Nos debates sobre música cristã, são convocados argumentos bíblicos,
históricos, culturais, evangelísticos, comportamentais e até argumentos
biológicos, psicofísicos e acústicos. Sem contar as lendas evangélicas urbanas como
mensagens subliminares, vegetais que só gostam de Mozart etc.
Eu gostaria de entrar no debate com dois argumentos: o da
estabilidade sociorreligiosa e o da fetichização musical.
O argumento da estabilidade: em uma prática musical
comunitária, costuma-se observar, de um lado, uma comunidade que exerce um poder de
controle sobre sua música considerada sagrada. Qualquer inovação musical é
vista, a princípio, como um fator desestabilizador ou desviante da sacralidade
de sua música. O controle é necessário para manter a estabilidade do sagrado atribuído a um dado repertório musical. Sem essa estabilidade
sociorreligiosa, a comunidade pode entrar em conflito religioso e cultural.
De
outro lado, observa-se o poder dessa música sagrada sobre a comunidade que a
preserva. Devido aos supostos efeitos de tal música ou prática musical,
procura-se manter o grandioso repertório musical dos ancestrais fundadores como
um legado. Como diz o etnomusicólogo José Jorge de Carvalho (UNB), “ali se
manifesta o poder da própria música sobre a comunidade em que é praticada”.
O argumento do fetiche musical: há alguns anos, o cantor Paul
Simon veio ao Brasil gravar uma canção com os músicos do Olodum. Michael
Jackson também veio gravar com músicos brasileiros numa favela. Mas qual o interesse dos dois popstars na
música afro-brasileira, já que os tambores e os ritmos do Olodum aparecem no
clipe, mas quase sumiram na mixagem da canção? Os artistas e produtores estrangeiros costumam enxergar a música afro não em sua totalidade de função e contexto, mas somente como um símbolo de
sensualidade e corporalidade, como um fetiche cultural.

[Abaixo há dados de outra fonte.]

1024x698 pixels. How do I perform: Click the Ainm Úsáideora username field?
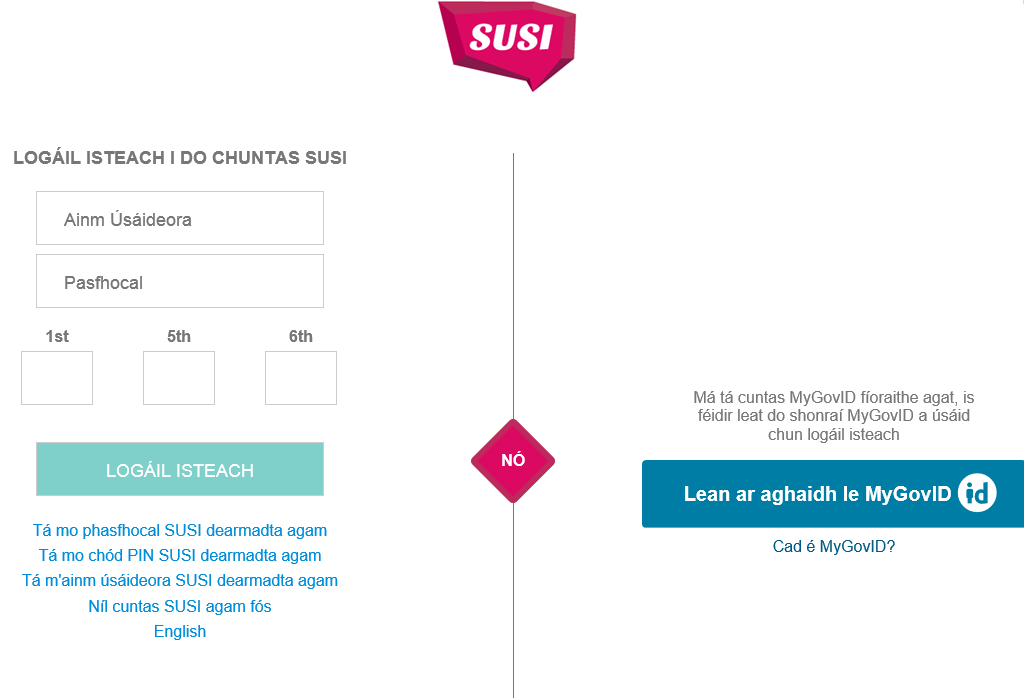[x=180, y=217]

O que esse argumento tem a ver com o atual estágio da música cristã no Brasil? Explico. As igrejas do
evangelicalismo contemporâneo adotaram a integralidade dos estilos musicais
veiculados nas rádios e TVs. Rock e pagode, funk e sertanejo, reggae e forró,
estilos internacionais e nacionais foram apropriados pelos métodos de
evangelismo e pelas propostas litúrgicas mais recentes.
A música de “raiz”
brasileira (como o baião e o samba) ainda é vista como um símbolo de afirmação de
identidade nacional e, por isso, deveria ser incluída como base musical do
repertório cristão. Assim, a música popular nacional é enxergada como representação de brasilidade e autenticidade cultural. A música pop internacional é tida como o idioma da juventude urbana e, sendo assim, é apropriada como um emblema de contemporaneidade, de atração jovem. De um lado, resiste um ufanismo nacional-religioso que justifica o
“abrasileiramento” da música cristã, e de outro, vigora um padrão de
evangelismo jovem que justifica a “modernização” da música cristã.
A discussão sobre música cristã passa pela adequação
litúrgica dos estilos e pelo pragmatismo de mercado, mas também é preciso verificar se uma determinada comunidade
religiosa com diferentes grupos etários e culturais reunida num templo se sente à vontade com mudanças litúrgicas mais
radicais e “emergentes”. Se o debate não cessa, que ao menos fique livre de tradicionalismos obscurantistas e inovações irrefletidas.